Of Ball Grabs, stoats and weasels

 by whiskers

First Subsea v Balltec
[2017] EWHC 866 (Ch)


This is a story about ball-grabs. It also contains a serious warning for company directors: dishonest breaches of their fiduciary duty do not attract Limitation Act forbearance.

Ball-grabs are not cognates of POTUS-grabs. They are a clever idea for making underwater oil pipes less leaky. If you want an illustration of the brilliance of this device, you will find a diagram at the end of the first instance case report.

Ball-grabs were invented by Mr Emmett. Mr Emmett had birthed the ball-grab early on his career. His company, BSW Engineering had employed a small and cohesive workforce of six. If you wanted a Silicon Valley analogy, it would be set in a garage, with a basket ball hoop on the wall, and Mr Emmett would be played by Matt Damon wearing glasses and trying to look intelligent. Norris J, at first instance, clearly warmed to Bob Emmett and his ball-grabbing obsessions. He describes him thus:

Mr Emmett was a passionate engineer with unbounded enthusiasm for the technology he created and a deep loyalty towards those who had helped him develop it and market its products.

Sir Alastair took less kindly to the Claimants. He described one of them as an “abrasive” witness. For Emmett, had like poor Mr Toad, given the keys of his beloved firm to Toad Hall to the Stoats & Weasels. Needing extra investment to develop his ball-grabbers, he had sold a 71% stake to a rather unpleasant and corporate outfit in Aberdeen. This was not going to end well. The entrepreneurial spirit of the Garage was never going to gel with the sort of outfit that had HR departments, health and safety policies and zero talent in management of the free-spirited.

Mr Toad remained a director of the company, but was more and more excluded from everything. At the end, even the premises of the company. He had responded badly to the Stoats & Weasels sacking his best friend, Mole, and funded his best friend’s claim through the Employment Tribunal. Mole won, and that can’t have pleased the Stoats & Weasels one bit.

Mr Toad took against the libertine ways of the Stoats & Weasels- imposed Managing Director. He was the sort of man downloads porn onto receptionists’ computers for grins. The sort of man who lacks passion for ball-grabbing, but considerable enthusiasm for other types of grab.

And so, lacking a Badger to come to his aid and cleanse the Augean Stables, poor Toad started a new company in Ratty’s hole on the riverbank, with his old friends. Unfortunately, he did this when still officially a director. The gang tendered for three contracts to build ball-grabbers for Angolans. They won one of the tenders, and whilst losing the other two, forced the Stoats & Weasels to lower their tender price, thereby causing loss to Toad Hall.
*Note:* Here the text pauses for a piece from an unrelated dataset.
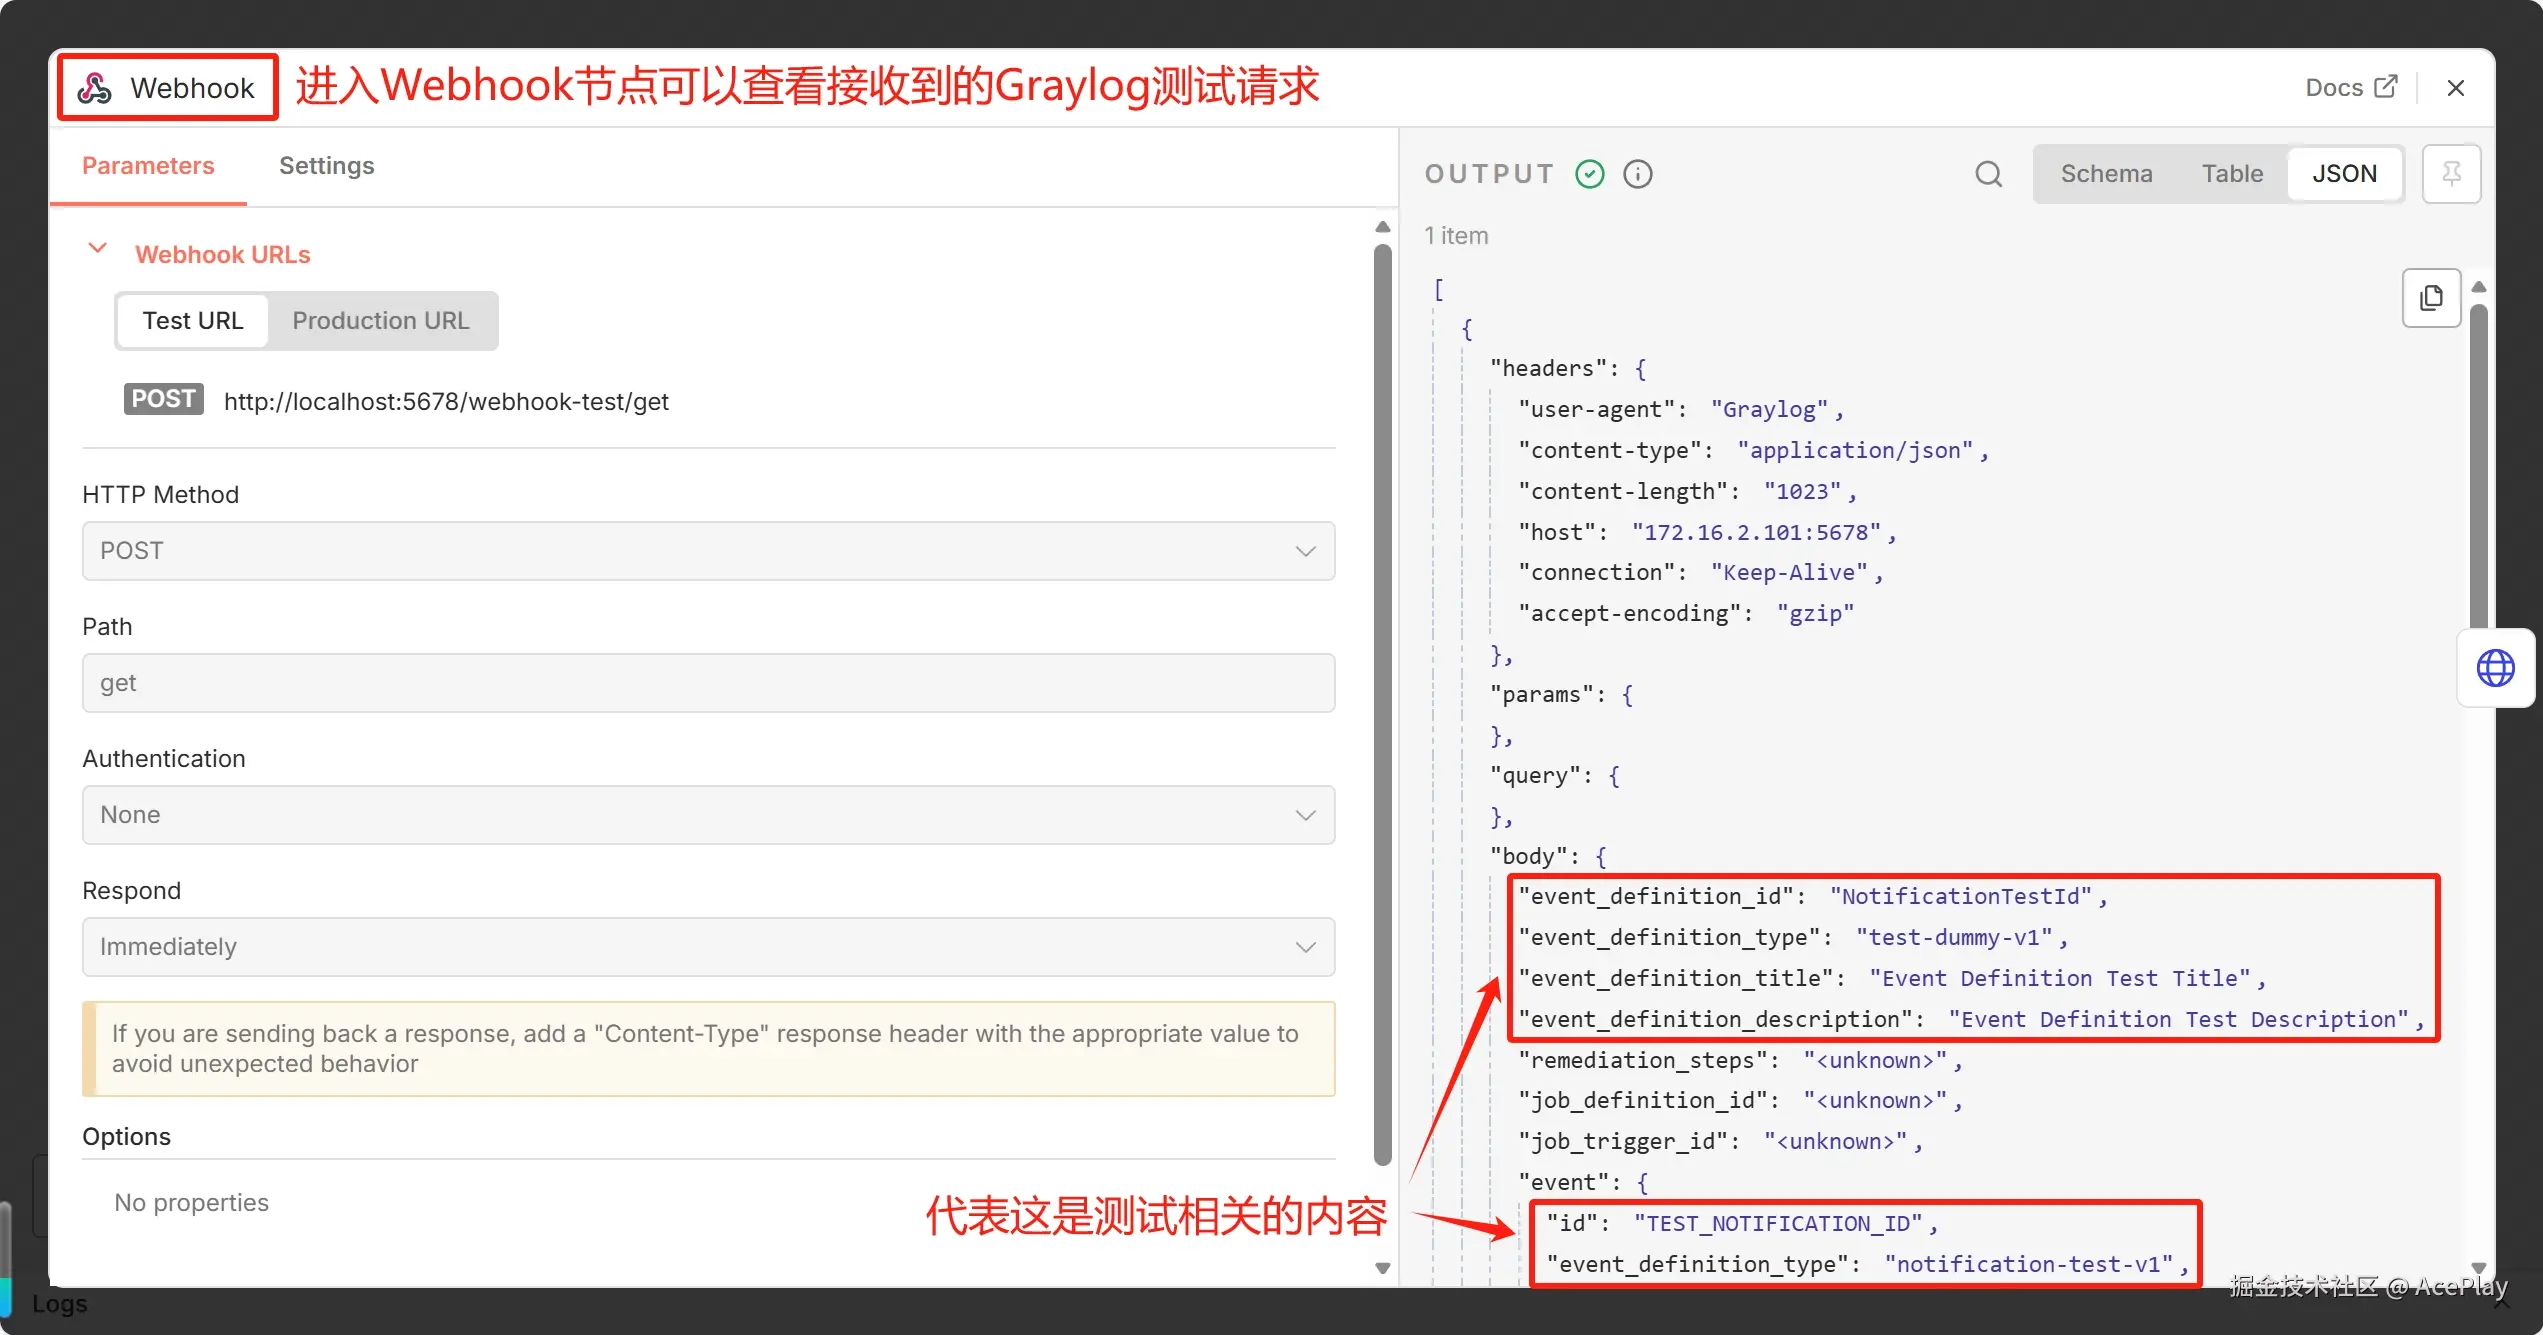Viewport: 2543px width, 1335px height.
Task: Open search in the output panel
Action: [x=1989, y=173]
Oh dear, poor Mr Toad. After a twenty four day trial, in which Stoats & Weasels threw everything at him and his nascent company; after a judgment of 487 paragraphs, Mr Toad defeated all the claims of the Stoats & Weasels. Except the claim for breach of fiduciary duty.

But his brief, 1 Essex Court’s, David Cavender, gave it one last shot: the Limitation Act. Mr Toad is out of clink, because the breach of fiduciary claim is time barred. Now some of you might be as unfamiliar with section 21 of the LA 1980 as you are of ball-grabbing activities. (Yes: there is life in the old joke yet).

In a nutshell, section 21(3) offers absolution for trustees and trustee shaped people from breaches of trust/fiduciary duty after six years. So say you – qua trustee – bunged the trust fund into the wrong investments because you are a bit thick – after six years from breach you’re in the clear.

The problem, though, is section 21(1). This is a two-headed avenging angel, and there is no redemption for the fiduciary – let’s say a company director like Mr Toad – who acts to the detriment of the company fraudulently. Equity doesn’t like fraudsters. (Neither does it like fiduciaries who feather their nest with trust assets – which Toad hadn’t done.)

Fraud is a nasty word, but that is what Toad had actually done.   He should have resigned from the company, shaken the dust off his feet and started afresh. He had tried to buy back Toad Hall, but the Stoats & Weasels had declined to negotiate. But all this notwithstanding, he had gone tendered against a company of which he was director. However badly that company has been treating you, it never excuses a lowering of the standard of fiduciary duty.

On a brighter side, I can report that Toad’s new company, with Ratty and Mole is flourishing and employs over 250 people. I’m sure that Mr Toad will be able to afford the relatively small amount of equitable consideration, for which he has been found liable. Also, given that the Stoats & Weasels lost on so many points of their pleaded case, the costs judgment will be lenient to Toad.